2: http://i.imgur.com/541uG5t.png

[+] Nadya|11 years ago|reply

I find this an unfair criticism.

This is trained to upscale anime images and not woodblock prints - and anime images are typically flat, uniform colors. This may have issues scaling up a still of a background scene from 5cm/second but would fair much better with a character still from .hack//sign. You have to keep in mind what it is trying to scale up.

>(Naturally I could train a new CNN to do this, but it may not even be necessary!)

Training to upscale woodblock prints and retaining the texture might make sense if you care to retain texture. It only works as well as it does because the style is very similar.

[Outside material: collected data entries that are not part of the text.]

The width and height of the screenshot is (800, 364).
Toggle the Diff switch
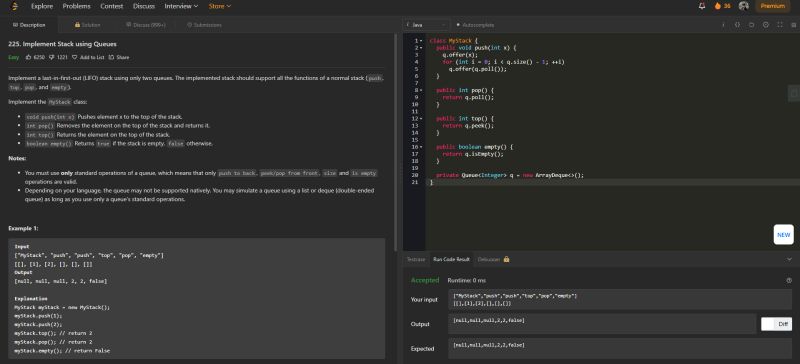point(777,324)
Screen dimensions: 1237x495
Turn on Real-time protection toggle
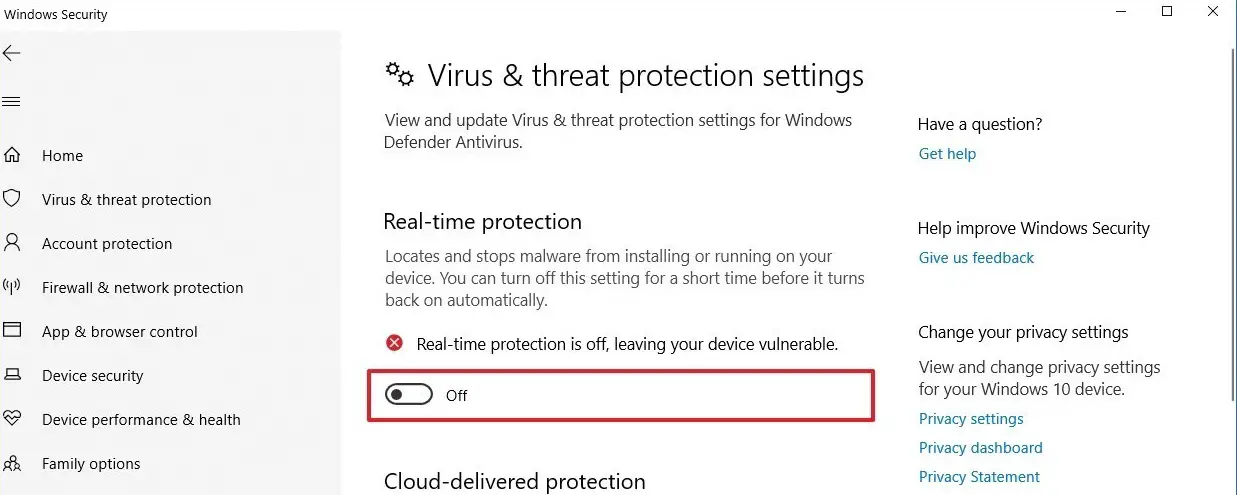[x=409, y=395]
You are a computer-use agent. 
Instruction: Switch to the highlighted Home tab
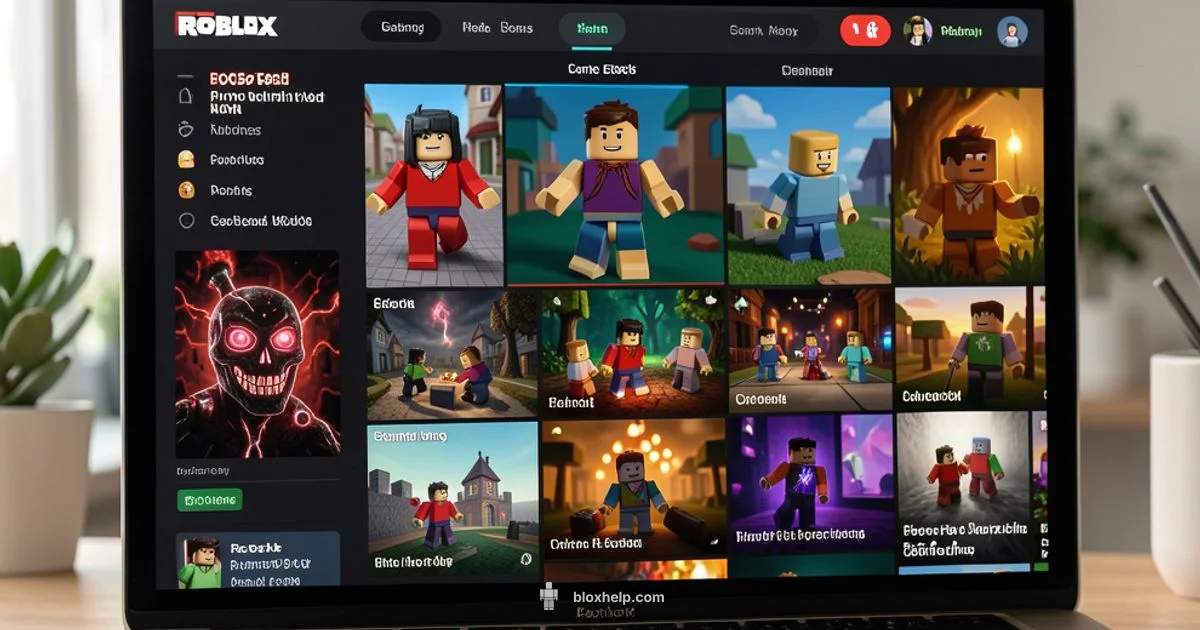tap(593, 30)
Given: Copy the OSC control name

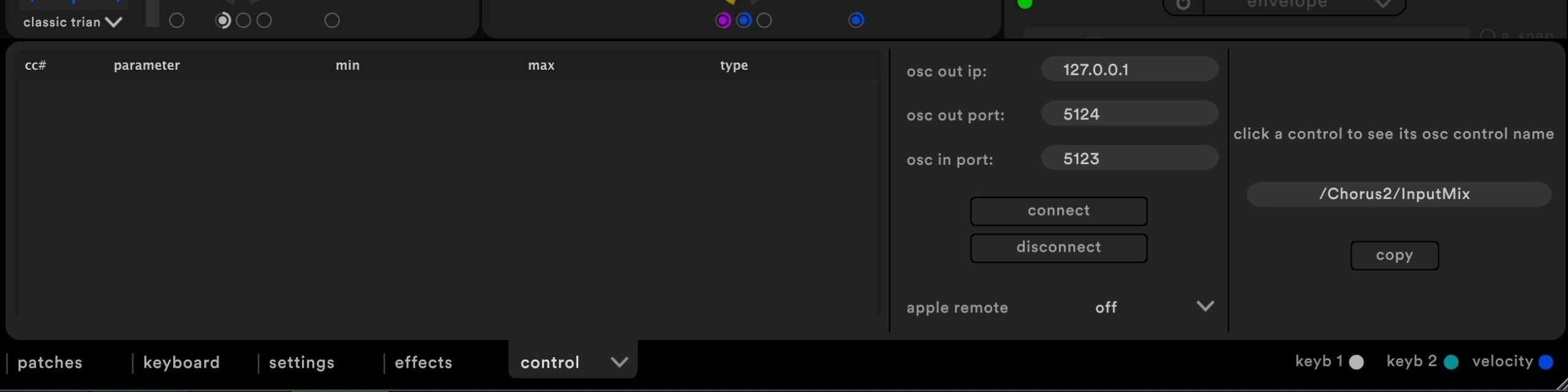Looking at the screenshot, I should coord(1394,255).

[+] 0x09|11 years ago|reply

To be fair, the demo site provides a configurable level of artifact reduction. This article uses the highest level. Here it is with none and some:

http://imgur.com/a/cVVnC

[+] cat9|11 years ago|reply

Maybe? I'm definitely biased in that I have substantial computer vision & image processing experience, but the output looks riddled with obvious filter and vectorization artifacts to me.

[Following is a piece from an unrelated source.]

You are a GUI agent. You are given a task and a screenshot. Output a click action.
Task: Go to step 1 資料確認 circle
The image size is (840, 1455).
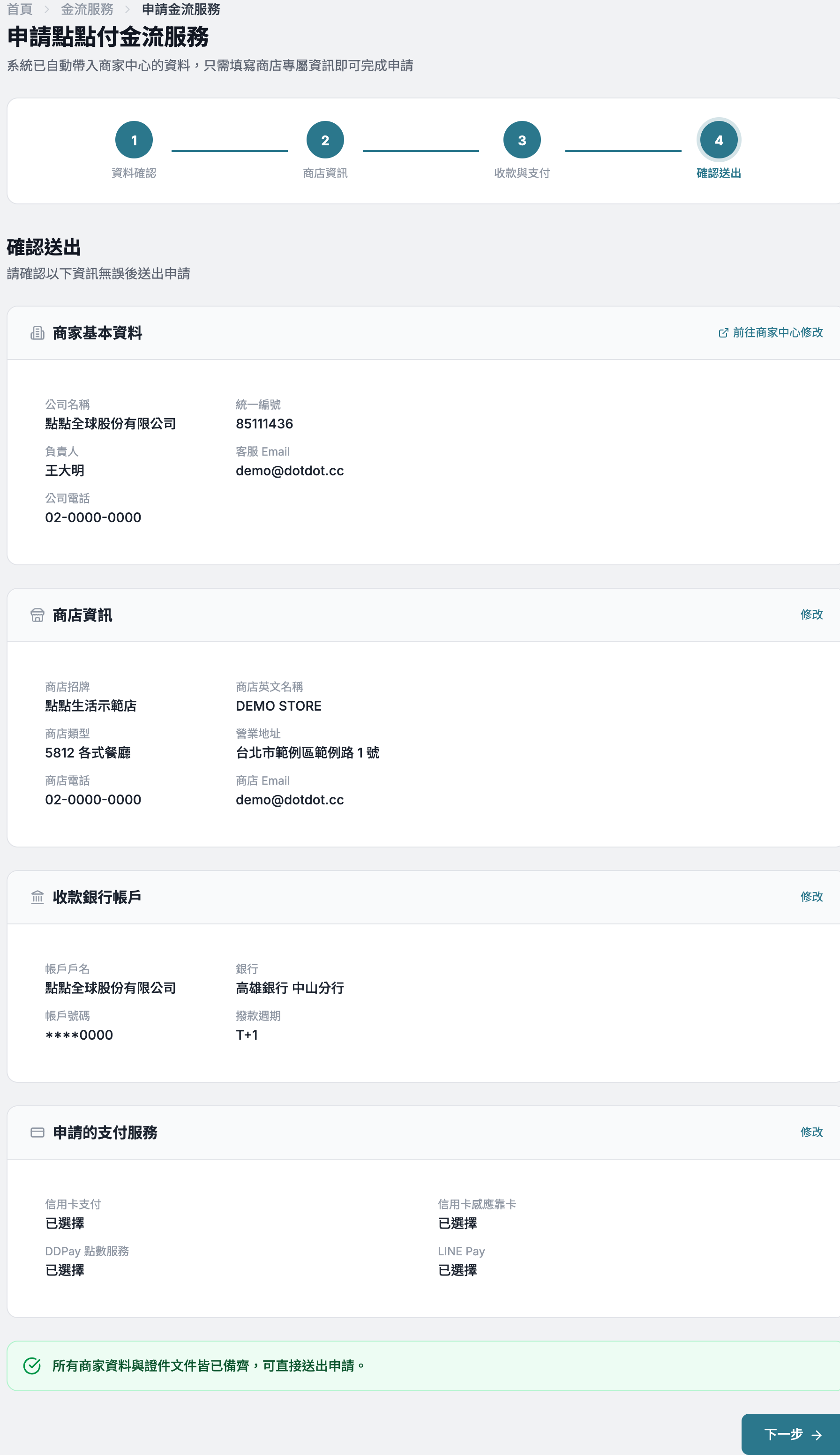coord(134,140)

Re: Image 2, http://i.imgur.com/541uG5t.png

[+] PhasmaFelis|11 years ago|reply

The article is unclear, but I think he was upscaling from the small "source images" in the article, not the full images linked through them. Compare that (http://i0.wp.com/data.ukiyo-e.org/mfa/scaled/sc165440.jpg) to Waifu2x low noise reduction (http://i.imgur.com/pDmgNZS.png), and sharpness and detail definitely improve. And then they get worse again with high noise reduction (http://i.imgur.com/541uG5t.png), so that says something about the best parameters to use.

(Edit: It looks like the low-noise-reduction version was added later, and you were talking about the high-noise-reduction version, in which case, fair enough.)

[+] Veedrac|11 years ago|reply

The version he gives is smaller than the source image, which makes me think the image is upscaled from the grainy preview.

I tried it on the actual source myself (using http://waifu2x.udp.jp/), and there was very little actual loss of this kind.

[+] soniclettuce|11 years ago|reply

I feel like you hit a borderline-pathological case for the noise reducer with that image. It hasn't just blurred the cross-hatching (? is that what those patterned lines are called?), its completely removed it.

I tried it with just upscaling and no noise reduction, and the result is about what you'd about: a really nice upscale, perfectly preserving all those patterns (as well as the noise, unfortunately). Doing that and filtering in another program might work better.

[+] Daiz|11 years ago|reply

Waifu2x is not actually the first or only image scaler to use neural networks - NNEDI3[1], an Avisynth[2] filter used for deinterlacing can also do really nice image upscaling (and it's a lot faster than waifu2x). Here's an example of what it can do to the images in the blogpost:

Image 1: http://i.imgur.com/4cXr51v.png

Image 2: http://i.imgur.com/PZAXeM8.png

It doesn't come with any noise reduction, but nothing stops you from doing that separately from the upscaling process itself, and that way you should be able to control it better anyway (I find the reduction options provided by waifu2x really aggressive even with the low setting, it just kills tons of detail).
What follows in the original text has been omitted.